Three elements – Young Sikh Association (Singapore) [YSA], the team members and their families – are crucial to the successful organisation of YSA’s community service expeditions to Punjab each year. Mr Hernaikh Singh, founding President of YSA, made this point at the sending-off ceremony for Project Khwaish XVII, YSA’s community service project to India, on 8 December 2017.

On 9 December 2017, 22 Singaporeans, including two leaders, from different social, racial and religious backgrounds left Singapore to spend three weeks in Ratokke, a village in Punjab’s Sangrur district.

Mr Singh stated that, just as YSA is the brainchild of several Sikh professionals who saw the need for young Sikhs to be plugged into the national and international landscapes, Project Khwaish was also collectively conceptualised by YSA’s Executive Committee, with the belief that it would provide young Singaporeans with a life-changing experience while making meaningful and selfless contributions to the less fortunate in the global society.

“YSA is the back-end of the project! Unknown to many people, including some of the participants, it carries out a significant number of functions behind the scenes. These include managing the publicity and recruitment; working with leader to select the project site; and raising the S$60,000-odd funding, among others”, Mr Singh said.

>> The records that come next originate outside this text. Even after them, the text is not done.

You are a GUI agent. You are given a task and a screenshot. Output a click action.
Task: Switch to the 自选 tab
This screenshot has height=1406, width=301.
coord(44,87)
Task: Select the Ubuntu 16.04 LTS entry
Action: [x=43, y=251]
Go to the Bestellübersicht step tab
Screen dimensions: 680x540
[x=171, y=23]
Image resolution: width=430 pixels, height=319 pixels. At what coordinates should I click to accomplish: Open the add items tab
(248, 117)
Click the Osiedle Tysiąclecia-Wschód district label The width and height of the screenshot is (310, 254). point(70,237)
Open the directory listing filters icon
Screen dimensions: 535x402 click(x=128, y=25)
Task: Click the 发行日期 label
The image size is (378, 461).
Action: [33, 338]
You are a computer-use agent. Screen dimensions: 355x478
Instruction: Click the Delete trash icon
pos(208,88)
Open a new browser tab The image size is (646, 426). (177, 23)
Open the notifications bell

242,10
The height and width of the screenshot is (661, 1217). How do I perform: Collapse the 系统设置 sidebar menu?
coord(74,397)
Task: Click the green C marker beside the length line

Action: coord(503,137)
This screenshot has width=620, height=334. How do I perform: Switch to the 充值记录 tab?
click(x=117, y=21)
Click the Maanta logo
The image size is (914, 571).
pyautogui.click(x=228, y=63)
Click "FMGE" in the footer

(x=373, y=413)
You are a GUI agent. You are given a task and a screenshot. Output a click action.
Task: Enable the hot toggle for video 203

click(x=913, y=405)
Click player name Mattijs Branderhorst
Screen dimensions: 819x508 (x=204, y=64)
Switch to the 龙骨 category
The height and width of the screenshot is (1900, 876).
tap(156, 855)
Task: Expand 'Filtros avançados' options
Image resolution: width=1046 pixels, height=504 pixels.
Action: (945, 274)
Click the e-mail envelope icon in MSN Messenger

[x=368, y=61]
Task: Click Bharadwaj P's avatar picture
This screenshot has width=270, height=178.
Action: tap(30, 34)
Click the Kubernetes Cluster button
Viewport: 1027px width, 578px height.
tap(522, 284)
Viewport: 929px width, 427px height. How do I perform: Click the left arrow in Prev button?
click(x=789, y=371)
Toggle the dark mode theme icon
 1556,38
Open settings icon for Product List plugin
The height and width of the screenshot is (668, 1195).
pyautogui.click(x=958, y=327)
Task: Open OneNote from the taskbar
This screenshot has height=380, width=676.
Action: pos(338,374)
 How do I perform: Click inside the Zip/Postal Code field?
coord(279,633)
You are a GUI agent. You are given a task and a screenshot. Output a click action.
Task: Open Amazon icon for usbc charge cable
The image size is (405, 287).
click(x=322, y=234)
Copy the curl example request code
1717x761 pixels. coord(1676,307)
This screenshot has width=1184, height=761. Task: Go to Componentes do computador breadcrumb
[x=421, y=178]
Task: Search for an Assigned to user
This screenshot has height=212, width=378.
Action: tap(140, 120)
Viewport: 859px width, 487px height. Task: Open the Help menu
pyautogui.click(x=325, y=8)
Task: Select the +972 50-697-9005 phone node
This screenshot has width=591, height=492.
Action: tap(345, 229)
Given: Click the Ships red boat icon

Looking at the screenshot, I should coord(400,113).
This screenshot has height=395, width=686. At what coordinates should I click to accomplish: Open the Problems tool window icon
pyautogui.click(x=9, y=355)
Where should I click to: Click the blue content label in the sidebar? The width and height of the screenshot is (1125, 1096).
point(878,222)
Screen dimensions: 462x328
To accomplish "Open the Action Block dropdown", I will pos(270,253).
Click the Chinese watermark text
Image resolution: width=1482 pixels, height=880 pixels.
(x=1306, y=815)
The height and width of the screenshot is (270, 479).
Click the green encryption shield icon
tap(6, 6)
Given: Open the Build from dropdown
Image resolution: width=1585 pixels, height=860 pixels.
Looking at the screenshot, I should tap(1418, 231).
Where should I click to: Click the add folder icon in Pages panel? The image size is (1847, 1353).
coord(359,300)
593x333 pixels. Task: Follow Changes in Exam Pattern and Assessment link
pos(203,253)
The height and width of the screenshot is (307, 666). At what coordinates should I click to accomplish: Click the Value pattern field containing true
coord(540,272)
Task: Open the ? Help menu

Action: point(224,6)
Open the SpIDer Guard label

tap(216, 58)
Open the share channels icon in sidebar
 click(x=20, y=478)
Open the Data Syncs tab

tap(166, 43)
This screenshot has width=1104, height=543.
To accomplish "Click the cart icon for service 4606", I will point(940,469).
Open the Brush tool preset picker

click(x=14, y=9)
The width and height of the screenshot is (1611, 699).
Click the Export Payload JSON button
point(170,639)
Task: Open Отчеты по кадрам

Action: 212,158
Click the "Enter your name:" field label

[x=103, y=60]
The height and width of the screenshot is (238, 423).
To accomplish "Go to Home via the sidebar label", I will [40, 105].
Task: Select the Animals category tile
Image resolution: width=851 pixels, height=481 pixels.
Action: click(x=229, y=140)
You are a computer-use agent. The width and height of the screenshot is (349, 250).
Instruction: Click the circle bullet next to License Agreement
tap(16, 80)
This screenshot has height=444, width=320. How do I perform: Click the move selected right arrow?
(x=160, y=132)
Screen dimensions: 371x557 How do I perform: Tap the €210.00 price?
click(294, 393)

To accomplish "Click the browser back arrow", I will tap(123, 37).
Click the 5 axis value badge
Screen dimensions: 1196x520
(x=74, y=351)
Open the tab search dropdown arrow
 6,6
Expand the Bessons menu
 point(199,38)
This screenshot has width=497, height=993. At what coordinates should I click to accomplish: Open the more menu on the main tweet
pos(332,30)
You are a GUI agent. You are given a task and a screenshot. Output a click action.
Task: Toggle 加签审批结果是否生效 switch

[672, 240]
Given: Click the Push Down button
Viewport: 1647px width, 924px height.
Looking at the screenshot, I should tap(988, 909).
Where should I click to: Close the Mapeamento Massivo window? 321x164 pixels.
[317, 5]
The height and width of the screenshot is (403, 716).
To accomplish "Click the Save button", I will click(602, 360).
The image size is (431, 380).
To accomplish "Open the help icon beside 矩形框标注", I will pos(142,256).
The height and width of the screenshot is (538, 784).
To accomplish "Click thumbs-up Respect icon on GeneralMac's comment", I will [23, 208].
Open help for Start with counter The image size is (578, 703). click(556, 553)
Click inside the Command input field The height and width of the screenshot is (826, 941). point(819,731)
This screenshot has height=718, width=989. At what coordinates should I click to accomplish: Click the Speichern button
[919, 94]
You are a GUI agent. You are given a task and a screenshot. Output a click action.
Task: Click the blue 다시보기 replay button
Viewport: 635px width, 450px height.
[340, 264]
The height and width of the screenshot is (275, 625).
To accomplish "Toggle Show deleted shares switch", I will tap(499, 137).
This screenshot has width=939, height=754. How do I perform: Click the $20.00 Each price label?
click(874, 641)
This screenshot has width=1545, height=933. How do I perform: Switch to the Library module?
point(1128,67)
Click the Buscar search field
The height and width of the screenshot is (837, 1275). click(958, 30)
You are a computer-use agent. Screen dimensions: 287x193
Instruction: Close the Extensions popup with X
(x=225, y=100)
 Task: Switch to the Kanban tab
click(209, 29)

In addition to YSA, the team members are important to the success of the project. Mr Singh stated that, “The project will only be successful if the team members come together and pull in the same direction. Each and every member brings value to the project.” Similarly, the encouragement and support from the families help to ensure that the participants are able to confidently participate in the expedition.

In his opening address, YSA’s President, Mr Malminderjit Singh, emphasised the value of leadership, an important learning aspect of the project. He said, “The project will offer opportunities to you to hone your leadership skills. You must remember that community service is always about the cause; not the leader. Also, the leader must feel secured and confident about his ability, and his focus must be on empowering others rather than showcasing himself. An equally important trait is humility for only then can a leader learn from others.” He added that the project is just as much about discovering oneself as contributing to the community.

Comprising young working professionals and undergraduates, the expedition team will spruce up and repaint the government primary school in Ratokke. In addition, it will develop a library with some 3,000 books brought from Singapore, build toilets and install a water purifier system.

Beyond their efforts to revamp the school, the participants will also have an opportunity to experience Punjab’s socio-cultural richness as they interact with the villagers and visit the Golden Temple and the Wagah Border.

Altogether, more than 300 Singaporeans have participated in YSA’s Project Khwaish since it started in 2003.